Voices rose in anger. A loud half-dozen people from more than 100 present echoed the polemic chants of Deb Konechne from the Minnesota Coalition for a People’s Bail Out, shouting, “Stop attacks on the poor, make the rich pay more and we are the 99 percent.’’

Nearly drowned out by the ruckus, committee Chairman Steve Gottwalt, a Republican from St. Cloud, called for a voice vote and the umbrella bill passed out of his committee, despite dissents from DFLers. A few minutes later, the sergeant at arms and law enforcement ushered agitators from the room.

The wide-ranging bill is headed for the House Public Safety and Crime Prevention Policy and Finance Committee, still a trek from the House floor. Senate authors have penned similar bills.

Deb Konechne of the Minnesota Coalition for a People’s Bailout leads other protestors in a chant against the committee.

It’s unclear if Gov. Mark Dayton would sign the legislation if were to reach his desk, but advocates for the poor recall that last legislative session Dayton held the line on cutting direct aid to people.

The proposed legislation runs the gamut from requiring law enforcement to report persons possessing multiple benefits cards (presented by Rep. Sarah Anderson, R-Plymouth) to probably the most stringent measure: assorted reductions of benefits proposed by House Assistant Majority Leader Kurt Daudt, a Republican from Crown.

Poverty guidelines

A key measure would tie benefits strictly to the federal poverty guidelines. For instance, a family of three that makes even a dollar more than $19,090, which is 100 percent of the federal poverty guideline, would lose benefits.

Other states toe that cutoff line, but Minnesota law currently allows families to earn up to 115 percent of poverty and still receive cash benefits through the Minnesota Family Investment Program (MFIP) with the idea being that extra support helps families stabilize their housing and living situations.

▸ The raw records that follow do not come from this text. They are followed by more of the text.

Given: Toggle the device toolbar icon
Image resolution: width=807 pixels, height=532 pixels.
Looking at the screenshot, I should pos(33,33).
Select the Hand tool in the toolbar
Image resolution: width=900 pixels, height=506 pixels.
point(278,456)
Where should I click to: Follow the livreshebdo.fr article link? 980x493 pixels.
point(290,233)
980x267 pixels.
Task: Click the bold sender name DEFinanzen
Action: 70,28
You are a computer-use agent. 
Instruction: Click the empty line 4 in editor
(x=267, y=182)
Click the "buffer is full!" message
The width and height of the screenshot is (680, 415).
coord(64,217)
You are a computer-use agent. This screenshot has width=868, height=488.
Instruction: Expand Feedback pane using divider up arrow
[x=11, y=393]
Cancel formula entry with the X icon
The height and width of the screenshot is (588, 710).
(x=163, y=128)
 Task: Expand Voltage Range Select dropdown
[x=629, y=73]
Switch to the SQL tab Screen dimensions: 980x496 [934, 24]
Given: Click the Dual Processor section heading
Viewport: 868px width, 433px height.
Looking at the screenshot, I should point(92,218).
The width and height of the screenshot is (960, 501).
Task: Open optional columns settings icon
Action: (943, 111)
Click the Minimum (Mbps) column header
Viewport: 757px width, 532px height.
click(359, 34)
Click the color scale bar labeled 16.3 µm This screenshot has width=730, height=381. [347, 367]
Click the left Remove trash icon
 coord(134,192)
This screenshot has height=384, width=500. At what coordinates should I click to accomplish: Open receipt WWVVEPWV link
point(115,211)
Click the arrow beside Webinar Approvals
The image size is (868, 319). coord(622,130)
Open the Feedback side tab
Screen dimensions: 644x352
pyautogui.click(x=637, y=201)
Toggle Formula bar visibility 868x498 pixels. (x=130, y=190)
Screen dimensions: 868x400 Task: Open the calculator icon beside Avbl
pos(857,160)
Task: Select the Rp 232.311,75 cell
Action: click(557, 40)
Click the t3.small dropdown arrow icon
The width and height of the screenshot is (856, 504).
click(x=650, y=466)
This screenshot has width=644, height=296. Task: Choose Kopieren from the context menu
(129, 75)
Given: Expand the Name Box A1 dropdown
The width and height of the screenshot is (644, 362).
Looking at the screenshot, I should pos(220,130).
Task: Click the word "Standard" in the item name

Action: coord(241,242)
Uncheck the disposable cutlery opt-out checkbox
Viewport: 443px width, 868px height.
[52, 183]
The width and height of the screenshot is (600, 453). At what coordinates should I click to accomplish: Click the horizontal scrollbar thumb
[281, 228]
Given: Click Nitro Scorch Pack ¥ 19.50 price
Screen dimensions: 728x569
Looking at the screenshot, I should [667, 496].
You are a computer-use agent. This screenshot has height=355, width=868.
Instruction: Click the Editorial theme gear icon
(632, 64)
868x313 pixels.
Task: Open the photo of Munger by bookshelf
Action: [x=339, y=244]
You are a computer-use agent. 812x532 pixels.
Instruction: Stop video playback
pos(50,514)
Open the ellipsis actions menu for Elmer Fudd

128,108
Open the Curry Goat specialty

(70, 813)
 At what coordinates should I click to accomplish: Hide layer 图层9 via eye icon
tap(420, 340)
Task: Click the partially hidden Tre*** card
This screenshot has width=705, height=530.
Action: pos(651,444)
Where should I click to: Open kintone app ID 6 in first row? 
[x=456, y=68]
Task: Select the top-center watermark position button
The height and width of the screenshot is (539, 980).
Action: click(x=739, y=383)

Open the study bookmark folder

Additional proposals offered would: institute drug screening and disqualify from benefits those families with a family member having a drug offense dating back 10 years or permanently disqualify anyone who uses an EBT card to buy tobacco or alcohol even once.

Residency requirements would increase from 30 days to 60 days before some benefits would be available. A string of other proposals include geographical limits on the use of EBT cards, the modern-day version of food stamps.

In a brief interview before the hearing, Gottwalt told me the bills are “intended to tighten up those programs so money is being directed in the way it is intended. This is really about the integrity of dollars for people in need.

“Minnesotans want to help the people truly in need,’’ Gottwalt explained.

But is there a problem?

Jessica Webster, staff attorney for the Legal Services Advocacy Project, doesn’t think so. “All these proposals taken together suggest that our program is riddled with fraud and abuse and it is not true,’’ argues Webster. “The Minnesota Department of Human Services can really be proud of the low rates of fraud and abuse in our public programs.

GOP Rep. Kurt Daudt introducing his welfare legislation, which would reduce public assistance, to the committee.

“It also suggests that legislators don’t really understand what is happening to families in the state and what poverty really looks like,’’ Webster says.

“We’re trying to educate legislators and the public that this is not reform… People in the poverty community see true reform as ending poverty, not increasing it,’’ she says, suggesting some proposals would inflate the numbers of poor people.

Waste and fraud

At the hearing, Republican Glenn Gruenhagen of Glencoe suggested everybody, including the poor, should support bills that eliminate waste and fraud because that means more money for the poor.

But Kim Norton, DFL-Rochester, took issue with proposed laws that would penalize children, such as a family’s permanent disqualification from benefits because an adult family member once used drugs.

“Every time we try to bring a hammer down on a parent, we bring it down on the child,’’ Webster told the committee.

Dan Kitzberger, policy director for the Minnesota Coalition for the Homeless, pointed out that 66 percent of MFIP enrollees are children.

Joe Soss, a University of Minnesota Humphrey Institute of Public Affairs professor and co-author of the book “Disciplining the Poor,’’ testified that asking the poor to pay up front for a criminal background check is “a kind of poll tax” for those applying for social service supports.

The legislation would require applicants for benefits to pay for background checks when there is a “suspicion” of drug use.

Soss called drug testing proposals a waste of taxpayer’s money, given the low incidence of drug usage among “welfare applicants and clients” elsewhere.

Amanda Koonjbharry, an employment counselor with Employment Action Center, spoke for the working poor. She talked about a client called Kelly, a young mom who works 30 hours a week making $8.50 an hour and receives $300 in monthly food and cash benefits through the state as well as child-care benefits while going to school.

Kelly’s income is 105 percent of poverty level, Koonjbharry said, but under the proposed law, the mother would be faced with giving up her job, losing her benefits or dropping out of school.

As legislators headed off to another meeting, Brian Rusche, executive director of the Joint Religious Legislative Council, lamented legislators’ actions, taken, he said, without lawmakers considering social-science research on the poor and their needs.

Instead of an anti-poverty program designed to help people up and out of poverty, Minnesota’s program is “becoming a poverty stipend,’’ Rusche said.